BEGIN Provided records
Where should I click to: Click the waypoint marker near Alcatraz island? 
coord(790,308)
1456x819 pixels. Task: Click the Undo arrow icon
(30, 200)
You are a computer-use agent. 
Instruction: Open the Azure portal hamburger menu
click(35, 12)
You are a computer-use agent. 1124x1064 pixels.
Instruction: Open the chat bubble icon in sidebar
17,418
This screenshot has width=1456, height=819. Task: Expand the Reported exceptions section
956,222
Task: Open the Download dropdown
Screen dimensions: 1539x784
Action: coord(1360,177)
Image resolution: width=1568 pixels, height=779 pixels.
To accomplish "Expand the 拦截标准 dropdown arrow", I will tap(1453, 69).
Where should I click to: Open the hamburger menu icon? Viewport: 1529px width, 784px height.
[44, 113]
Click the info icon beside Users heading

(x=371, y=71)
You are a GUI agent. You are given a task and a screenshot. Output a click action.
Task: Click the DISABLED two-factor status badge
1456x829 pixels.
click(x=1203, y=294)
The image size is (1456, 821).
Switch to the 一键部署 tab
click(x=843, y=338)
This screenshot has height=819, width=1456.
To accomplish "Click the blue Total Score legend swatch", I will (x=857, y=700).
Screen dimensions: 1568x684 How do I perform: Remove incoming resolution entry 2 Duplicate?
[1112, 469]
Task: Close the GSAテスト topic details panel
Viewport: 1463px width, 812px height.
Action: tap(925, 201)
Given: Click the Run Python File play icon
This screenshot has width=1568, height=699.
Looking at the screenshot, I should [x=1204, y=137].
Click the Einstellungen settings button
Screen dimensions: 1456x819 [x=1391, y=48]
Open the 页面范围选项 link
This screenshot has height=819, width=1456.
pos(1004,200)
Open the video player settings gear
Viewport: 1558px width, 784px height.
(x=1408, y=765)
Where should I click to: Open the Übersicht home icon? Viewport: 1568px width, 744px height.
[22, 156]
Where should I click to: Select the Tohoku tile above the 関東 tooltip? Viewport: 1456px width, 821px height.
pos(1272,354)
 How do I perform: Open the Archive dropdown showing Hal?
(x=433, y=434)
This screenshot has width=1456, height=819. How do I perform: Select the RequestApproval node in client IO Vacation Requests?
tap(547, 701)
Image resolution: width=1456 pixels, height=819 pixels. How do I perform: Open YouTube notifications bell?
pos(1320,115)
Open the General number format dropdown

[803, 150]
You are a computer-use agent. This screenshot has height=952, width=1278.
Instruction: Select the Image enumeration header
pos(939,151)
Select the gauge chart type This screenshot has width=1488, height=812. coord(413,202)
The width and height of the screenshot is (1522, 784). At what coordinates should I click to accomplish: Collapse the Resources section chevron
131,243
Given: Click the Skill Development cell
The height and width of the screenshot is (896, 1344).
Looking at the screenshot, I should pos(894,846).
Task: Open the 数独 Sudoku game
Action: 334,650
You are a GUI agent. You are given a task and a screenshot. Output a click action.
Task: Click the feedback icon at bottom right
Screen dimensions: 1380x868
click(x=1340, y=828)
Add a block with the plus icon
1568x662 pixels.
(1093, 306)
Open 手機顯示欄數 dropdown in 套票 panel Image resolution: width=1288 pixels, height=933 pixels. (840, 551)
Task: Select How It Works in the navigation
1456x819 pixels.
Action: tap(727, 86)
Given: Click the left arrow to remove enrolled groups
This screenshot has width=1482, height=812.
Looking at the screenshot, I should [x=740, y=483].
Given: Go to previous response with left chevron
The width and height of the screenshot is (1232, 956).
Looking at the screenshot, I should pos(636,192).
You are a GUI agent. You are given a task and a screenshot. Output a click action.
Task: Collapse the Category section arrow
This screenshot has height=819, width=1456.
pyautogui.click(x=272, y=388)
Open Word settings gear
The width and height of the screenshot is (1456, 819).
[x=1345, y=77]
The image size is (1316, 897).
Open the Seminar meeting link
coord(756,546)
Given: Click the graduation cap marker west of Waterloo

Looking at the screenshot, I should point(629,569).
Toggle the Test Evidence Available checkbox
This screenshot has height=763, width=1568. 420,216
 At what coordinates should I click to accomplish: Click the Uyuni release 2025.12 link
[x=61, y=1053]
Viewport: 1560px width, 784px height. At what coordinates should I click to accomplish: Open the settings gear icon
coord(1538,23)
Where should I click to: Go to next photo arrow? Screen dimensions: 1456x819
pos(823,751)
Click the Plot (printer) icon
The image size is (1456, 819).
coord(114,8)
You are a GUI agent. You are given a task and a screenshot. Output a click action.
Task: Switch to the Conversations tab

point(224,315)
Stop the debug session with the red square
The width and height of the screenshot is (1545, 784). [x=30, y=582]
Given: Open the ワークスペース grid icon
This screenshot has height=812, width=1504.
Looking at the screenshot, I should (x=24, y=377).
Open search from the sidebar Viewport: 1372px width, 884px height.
END Provided records
Activity →
A word-for-word copy of the data is what should be returned.

Solution below →
Where should I click to: Click the waypoint marker near Alcatraz island? 
coord(790,308)
1456x819 pixels. Task: Click the Undo arrow icon
(30, 200)
You are a computer-use agent. 
Instruction: Open the Azure portal hamburger menu
click(35, 12)
You are a computer-use agent. 1124x1064 pixels.
Instruction: Open the chat bubble icon in sidebar
17,418
This screenshot has width=1456, height=819. Task: Expand the Reported exceptions section
956,222
Task: Open the Download dropdown
Screen dimensions: 1539x784
Action: coord(1360,177)
Image resolution: width=1568 pixels, height=779 pixels.
To accomplish "Expand the 拦截标准 dropdown arrow", I will tap(1453, 69).
Where should I click to: Open the hamburger menu icon? Viewport: 1529px width, 784px height.
[44, 113]
Click the info icon beside Users heading

(x=371, y=71)
You are a GUI agent. You are given a task and a screenshot. Output a click action.
Task: Click the DISABLED two-factor status badge
1456x829 pixels.
click(x=1203, y=294)
The image size is (1456, 821).
Switch to the 一键部署 tab
click(x=843, y=338)
This screenshot has height=819, width=1456.
To accomplish "Click the blue Total Score legend swatch", I will (x=857, y=700).
Screen dimensions: 1568x684 How do I perform: Remove incoming resolution entry 2 Duplicate?
[1112, 469]
Task: Close the GSAテスト topic details panel
Viewport: 1463px width, 812px height.
Action: tap(925, 201)
Given: Click the Run Python File play icon
This screenshot has width=1568, height=699.
Looking at the screenshot, I should [x=1204, y=137].
Click the Einstellungen settings button
Screen dimensions: 1456x819 [x=1391, y=48]
Open the 页面范围选项 link
This screenshot has height=819, width=1456.
pos(1004,200)
Open the video player settings gear
Viewport: 1558px width, 784px height.
(x=1408, y=765)
Where should I click to: Open the Übersicht home icon? Viewport: 1568px width, 744px height.
[22, 156]
Where should I click to: Select the Tohoku tile above the 関東 tooltip? Viewport: 1456px width, 821px height.
pos(1272,354)
 How do I perform: Open the Archive dropdown showing Hal?
(x=433, y=434)
This screenshot has width=1456, height=819. How do I perform: Select the RequestApproval node in client IO Vacation Requests?
tap(547, 701)
Image resolution: width=1456 pixels, height=819 pixels. How do I perform: Open YouTube notifications bell?
pos(1320,115)
Open the General number format dropdown

[803, 150]
You are a computer-use agent. This screenshot has height=952, width=1278.
Instruction: Select the Image enumeration header
pos(939,151)
Select the gauge chart type This screenshot has width=1488, height=812. coord(413,202)
The width and height of the screenshot is (1522, 784). At what coordinates should I click to accomplish: Collapse the Resources section chevron
131,243
Given: Click the Skill Development cell
The height and width of the screenshot is (896, 1344).
Looking at the screenshot, I should pos(894,846).
Task: Open the 数独 Sudoku game
Action: 334,650
You are a GUI agent. You are given a task and a screenshot. Output a click action.
Task: Click the feedback icon at bottom right
Screen dimensions: 1380x868
click(x=1340, y=828)
Add a block with the plus icon
1568x662 pixels.
(1093, 306)
Open 手機顯示欄數 dropdown in 套票 panel Image resolution: width=1288 pixels, height=933 pixels. (840, 551)
Task: Select How It Works in the navigation
1456x819 pixels.
Action: tap(727, 86)
Given: Click the left arrow to remove enrolled groups
This screenshot has width=1482, height=812.
Looking at the screenshot, I should [x=740, y=483].
Given: Go to previous response with left chevron
The width and height of the screenshot is (1232, 956).
Looking at the screenshot, I should pos(636,192).
You are a GUI agent. You are given a task and a screenshot. Output a click action.
Task: Collapse the Category section arrow
This screenshot has height=819, width=1456.
pyautogui.click(x=272, y=388)
Open Word settings gear
The width and height of the screenshot is (1456, 819).
[x=1345, y=77]
The image size is (1316, 897).
Open the Seminar meeting link
coord(756,546)
Given: Click the graduation cap marker west of Waterloo

Looking at the screenshot, I should point(629,569).
Toggle the Test Evidence Available checkbox
This screenshot has height=763, width=1568. 420,216
 At what coordinates should I click to accomplish: Click the Uyuni release 2025.12 link
[x=61, y=1053]
Viewport: 1560px width, 784px height. At what coordinates should I click to accomplish: Open the settings gear icon
coord(1538,23)
Where should I click to: Go to next photo arrow? Screen dimensions: 1456x819
pos(823,751)
Click the Plot (printer) icon
The image size is (1456, 819).
coord(114,8)
You are a GUI agent. You are given a task and a screenshot. Output a click action.
Task: Switch to the Conversations tab

point(224,315)
Stop the debug session with the red square
The width and height of the screenshot is (1545, 784). [x=30, y=582]
Given: Open the ワークスペース grid icon
This screenshot has height=812, width=1504.
Looking at the screenshot, I should (x=24, y=377).
Open search from the sidebar Viewport: 1372px width, 884px height.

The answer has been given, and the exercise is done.